Problem statement: This exercise calls for an exact copy of the listing, with no pictures kept.

Material for the task:
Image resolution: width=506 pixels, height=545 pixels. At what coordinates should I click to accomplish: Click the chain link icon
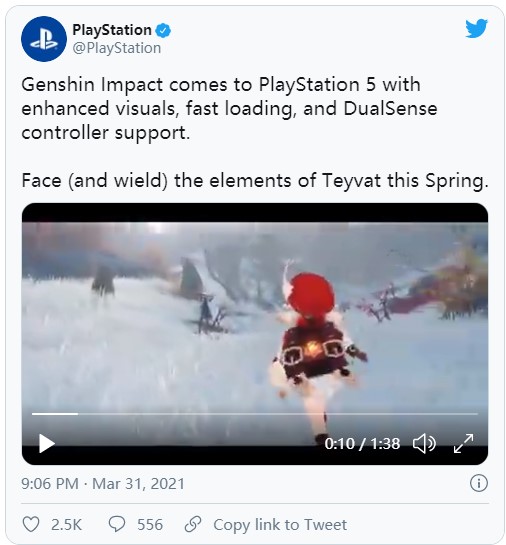tap(193, 524)
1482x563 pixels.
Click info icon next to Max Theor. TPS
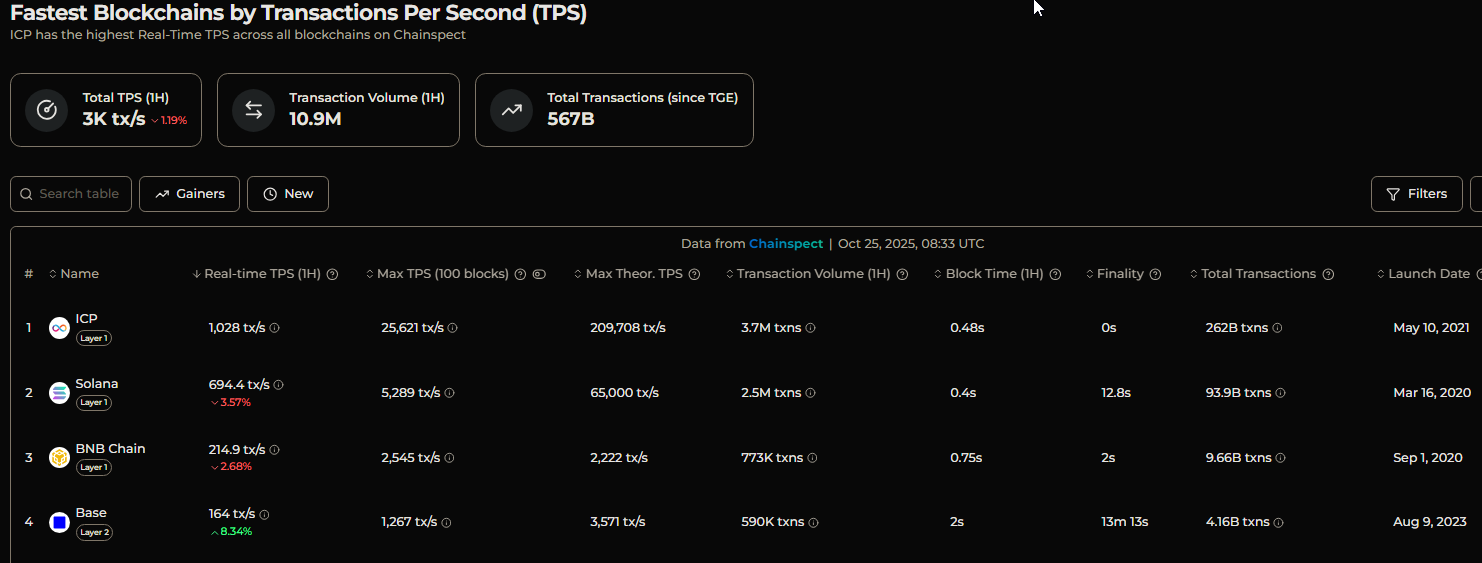(x=694, y=274)
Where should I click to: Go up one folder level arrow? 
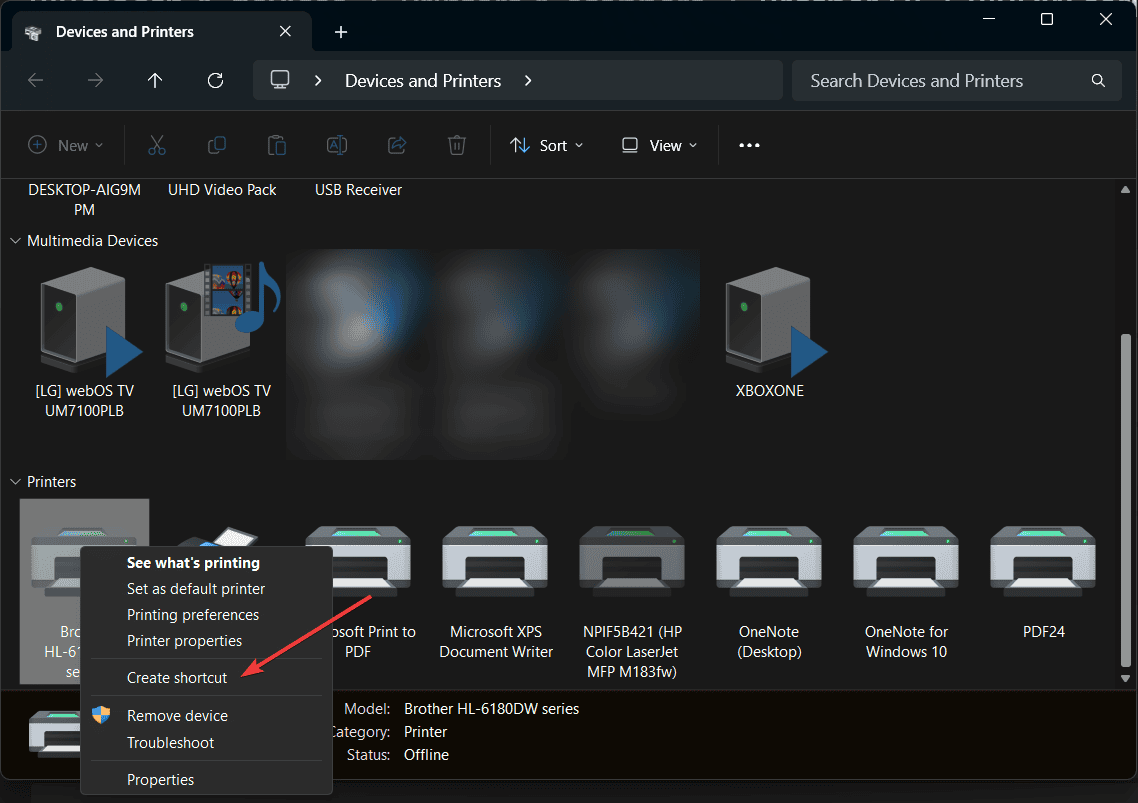click(x=155, y=81)
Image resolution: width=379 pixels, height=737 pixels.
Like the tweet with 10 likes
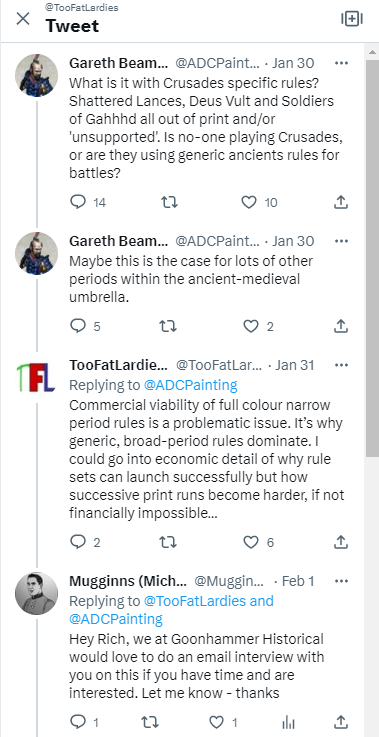pyautogui.click(x=249, y=202)
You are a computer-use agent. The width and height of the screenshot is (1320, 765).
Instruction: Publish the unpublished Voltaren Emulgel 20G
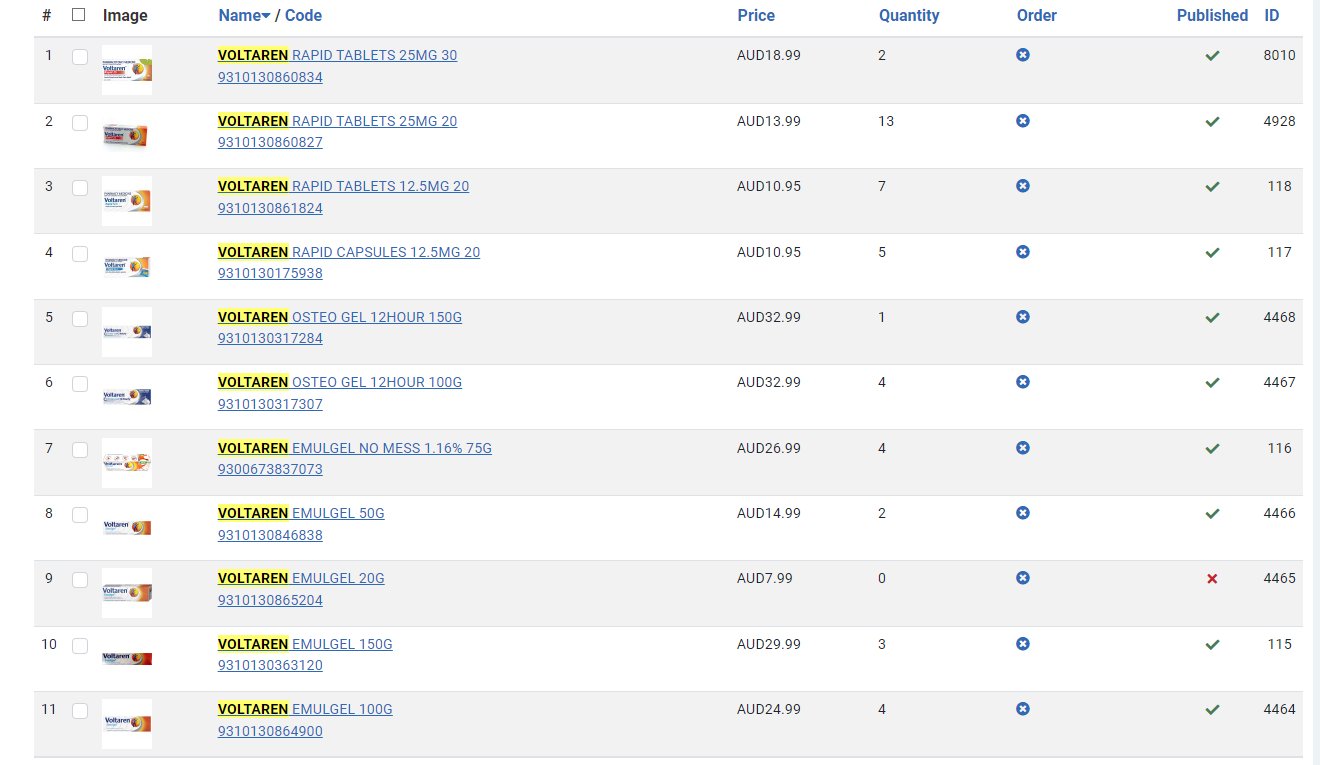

Expected output:
Image resolution: width=506 pixels, height=545 pixels. At what coordinates should I click to accomplish: Click the chain link icon
tap(193, 524)
1482x563 pixels.
Click info icon next to Max Theor. TPS
(x=694, y=274)
Where should I click to: Go up one folder level arrow? 
click(x=155, y=81)
Image resolution: width=379 pixels, height=737 pixels.
Like the tweet with 10 likes
pyautogui.click(x=249, y=202)
You are a computer-use agent. The width and height of the screenshot is (1320, 765).
Instruction: Publish the unpublished Voltaren Emulgel 20G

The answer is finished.